_取り組む課題_.
A. 以下のレコードすべてについて、「dropdown」を「pull-down」に置き換え、ほかは一切変えずに書き直してください。画像は答えに含めないこと。
B. 以下にある資金繰りと借入についての文章を、最後の一文のあとから書き継ぐこと。

_本文_.
•••

いっぽうで、「仕入債務(買掛金・支払手形)」は「売上債権」の逆で、仕入代金の支払いを待ってもらっている金額です。よって、仕入債務が増えるほど、資金繰りは良くなります。
これらをふまえて。おカネになるの待っている金額(売上債権・たな卸資産)から、おカネの支払いを待ってもらっている金額(仕入債務)をマイナスしたものが「正常運転資金」です。
その正常運転資金分のおカネを会社が持っていないと、社員の給料や事務所家賃、その他の経費を支払うことができなくなってしまう。資金繰りが厳しくなってしまう…
だから、正常運転資金分のおカネは銀行から借りておこう。というのが、資金繰りのセオリーになります。
ちなみに。正常運転資金分の借入は、「借りやすい借入」です。「売上債権」や「たな卸資産」は、近々おカネになるものであり、銀行から見ると担保みたいなものでもあるので安心だからです。
というわけで。まずは、自社の決算書(あるいは試算表)を見て、正常運転資金の金額を計算してみましょう。そのうえで、正常運転資金分の借入ができているかどうかを確認してみましょう。できていなければ、借入を検討です。
資金繰りが厳しい… という会社のなかには、正常運転資金分の借入ができていない会社があります。これは「借りなさすぎ」と言える状態になるので注意が必要です。
なお、正常運転資金分の借入については、「短期継続融資」という借りかたができると、さらに資金繰りを良くする効果があります。応用編として、こちらの記事も参考にどうぞ↓
【答え2】年間返済額 − 簡易CF
毎年の決算書ができあがったときに考えたいのが、「年間返済額 − 簡易CF」です。これが、銀行からはいくら借りればいいのか? の答えになります。
ところで、簡易CF(簡易キャッシュフロー)とは? 算式であらわすと「税引後利益 + 減価償却費」です。減価償却費はひとまず忘れてみると、税金を払ったあと手元に残ったおカネが簡易CFだとわかります。
この簡易CFこそが、借入金の「返済原資」です。つまり、簡易CFの金額が、その会社が1年間で返済できる金額になります。
そこを理解したうえで、こんどは年間返済額を確認してみましょう。決算が終わって、次の決算まで向こう1年のあいだに返済する金額を確認です。各借入の返済予定表を見ていけばわかりますよね。

•••

_演習データ_.

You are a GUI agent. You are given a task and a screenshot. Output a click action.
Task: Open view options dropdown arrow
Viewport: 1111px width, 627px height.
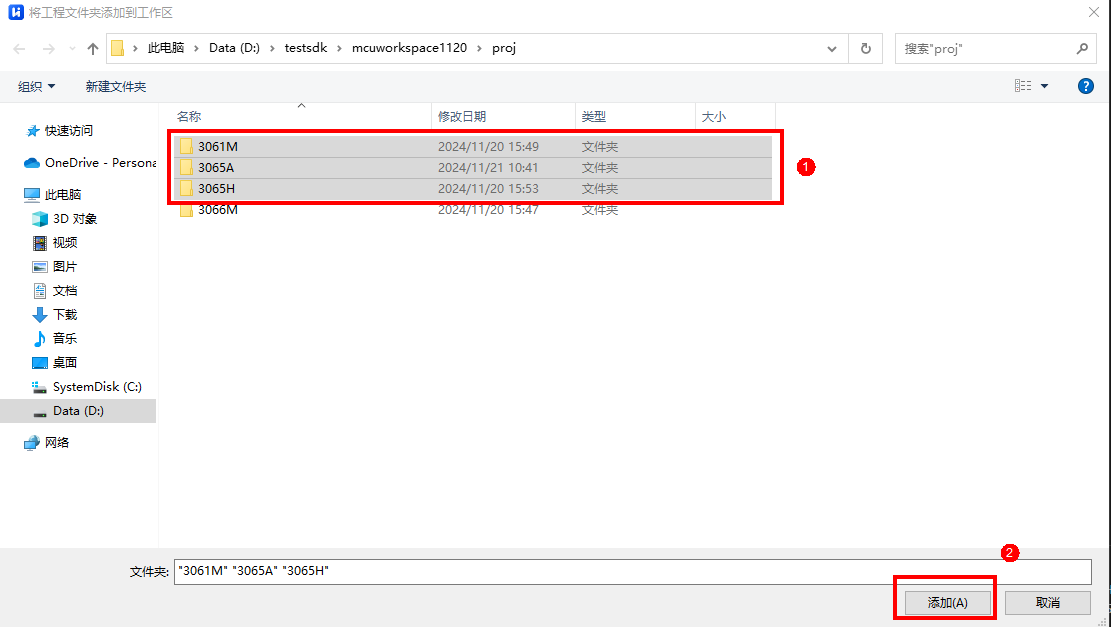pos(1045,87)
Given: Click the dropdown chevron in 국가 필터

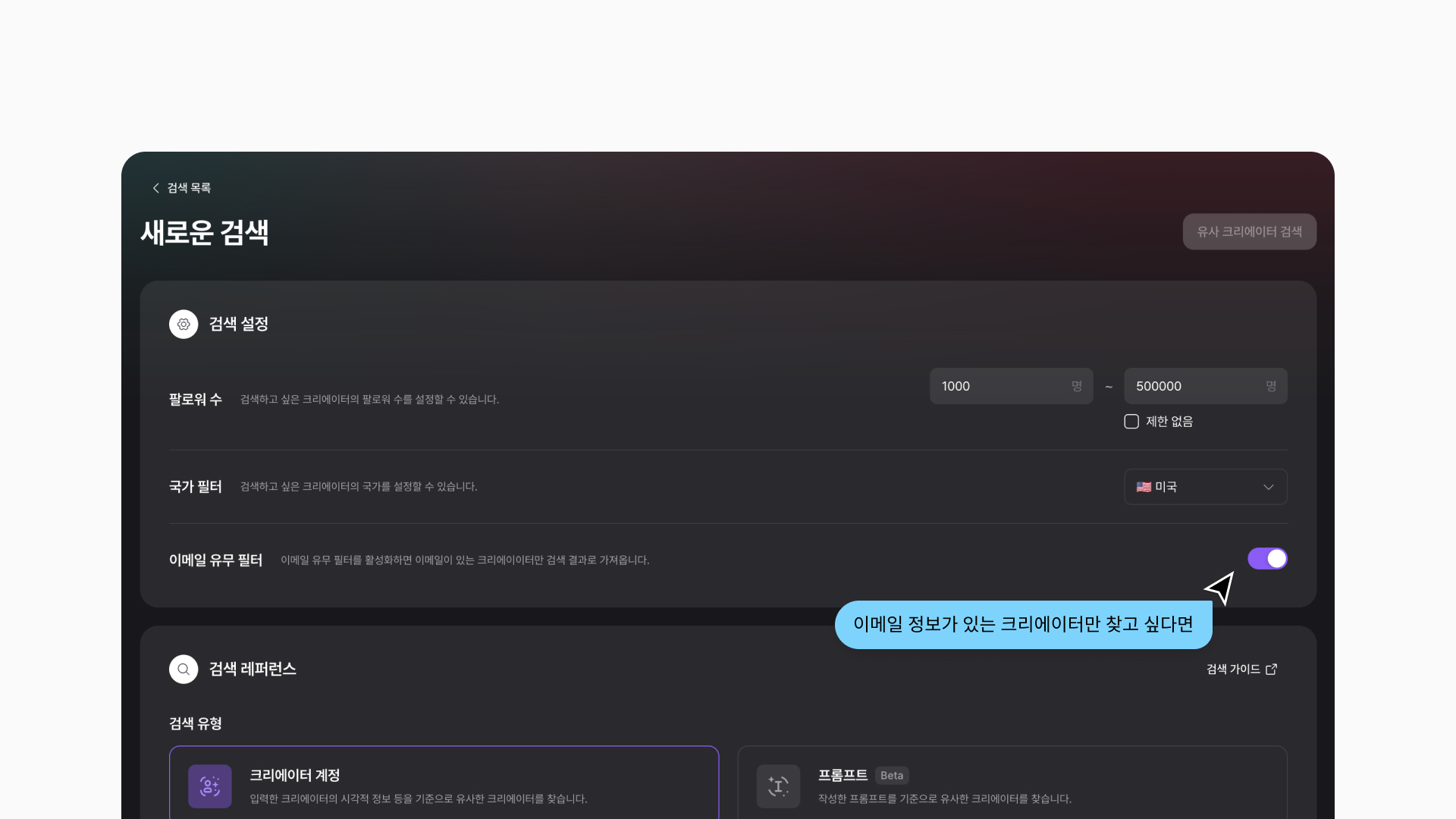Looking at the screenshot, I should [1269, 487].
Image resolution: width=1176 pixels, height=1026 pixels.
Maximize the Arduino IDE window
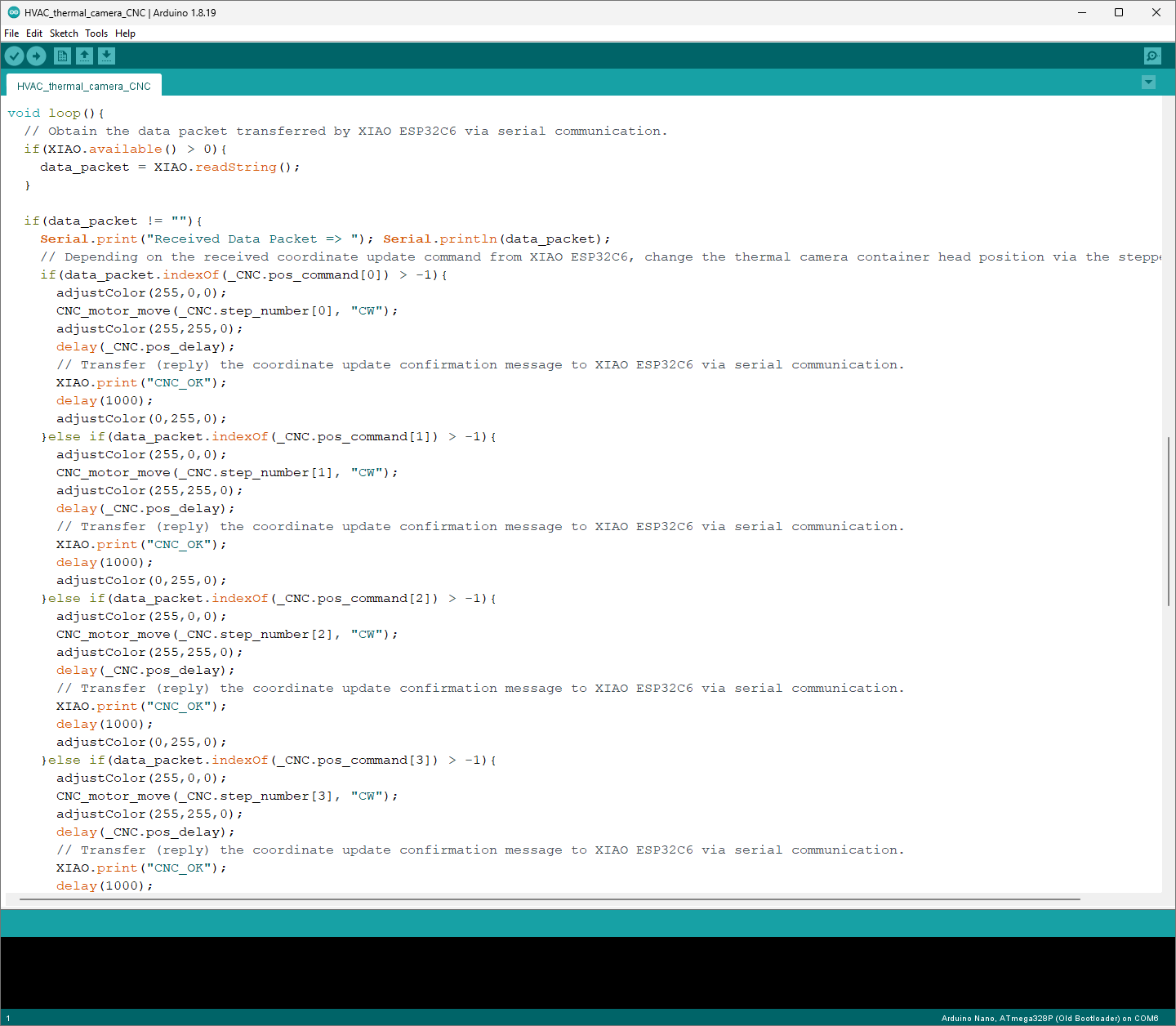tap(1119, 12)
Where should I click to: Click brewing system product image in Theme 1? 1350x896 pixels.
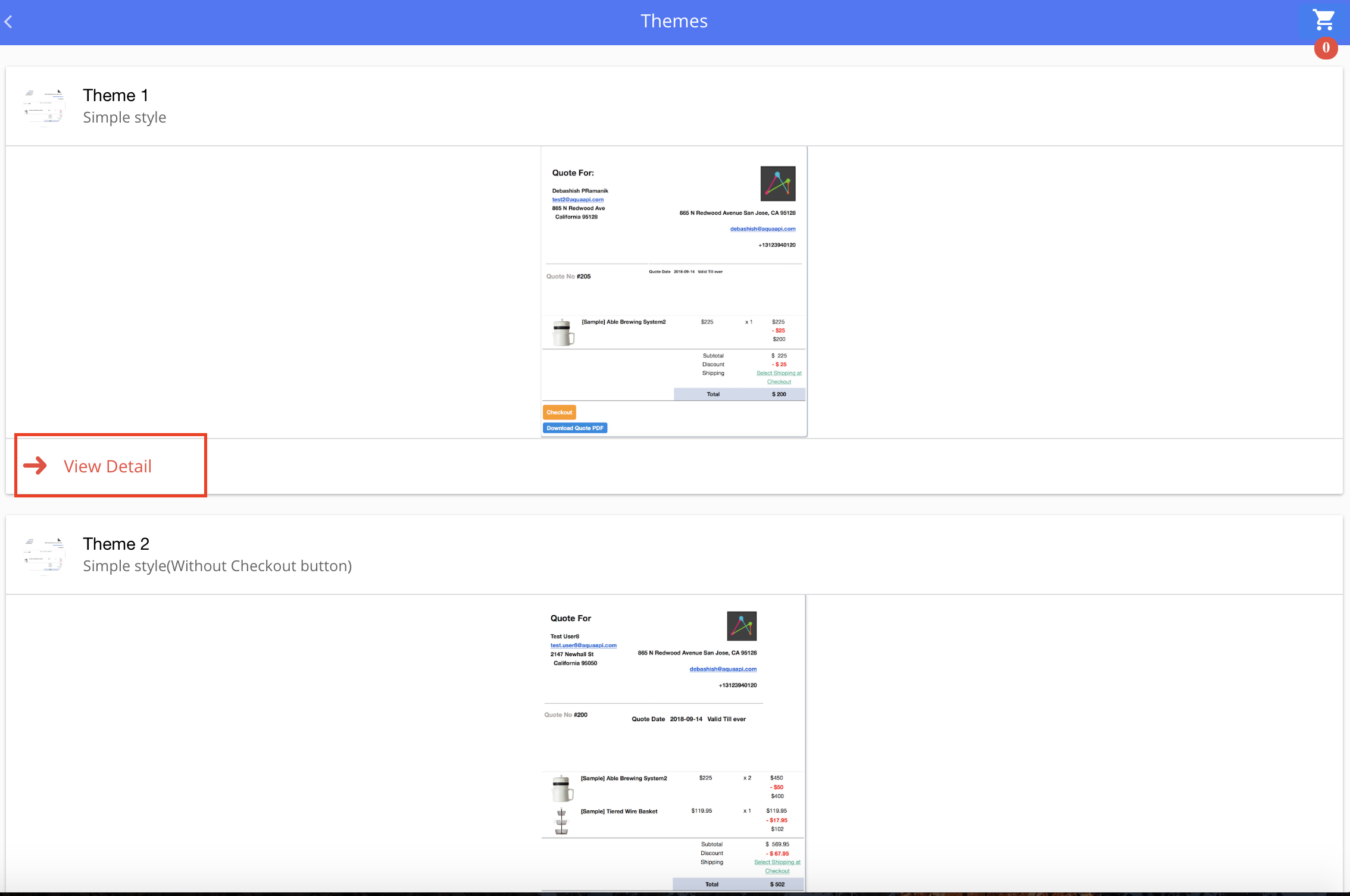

•••

_回答_.
A.
You are a GUI agent. You are given a task and a screenshot. Output a click action.
Task: Open view options pull-down arrow
Viewport: 1111px width, 627px height.
pos(1045,87)
Given: Click the pull-down chevron in 국가 필터

Looking at the screenshot, I should [1269, 487].
Image resolution: width=1176 pixels, height=1026 pixels.
Maximize the Arduino IDE window
tap(1119, 12)
Where should I click to: Click brewing system product image in Theme 1? 1350x896 pixels.

B.
その結果、たとえば、向こう1年の年間返済額が 1,500万円だったとします。いっぽうで、今回の決算での税引後利益が 500万円。次の決算も同じくらいの利益だと仮定すると… こうなります↓
年間返済額 1,500万円 − 税引後利益 500万円 = 1,000万円
この 1,000万円がなにを意味するかと言えば、返済するのに不足する金額です。このままだと、返済をするのに利益では足りず、手元のおカネを取り崩して返済をしなければいけません。
もし、手元のおカネが 1,000万円に満たなければ、資金ショートすることは明らかです。じゃあ、どうするか? 銀行からの借入です。返済に足りない分は、借入をすることで補います。
返済するために借入するなんておかしい… と、思われるかもですが。事業が振るわないときだってあるのですから、しかたのないことです。銀行もまた、そこは理解をしています。
とはいえ。実際におカネが足りなくなってからバタバタすると、銀行にも嫌がられるものです。決算書ができた段階で足りないことは予想がつくのですから、そのタイミングで借入の算段をするようにしましょう。
具体的には、銀行に決算書(のコピー)を渡すときに、向こう1年の資金繰り表を用意しておく。資金繰り表のなかには、足りない分(さきほどの例で言うと 1,000万円)の借入を織り込んでおく。
すると、融資が必要な金額・時期もはっきりするので、銀行のほうから融資提案もしやすくなります。また、「計画的」な姿勢を見せることが、銀行の安心感にも繋がるでしょう。反対に、「場当たり的」な姿勢は銀行の不安につながり、融資を受けにくいものにします。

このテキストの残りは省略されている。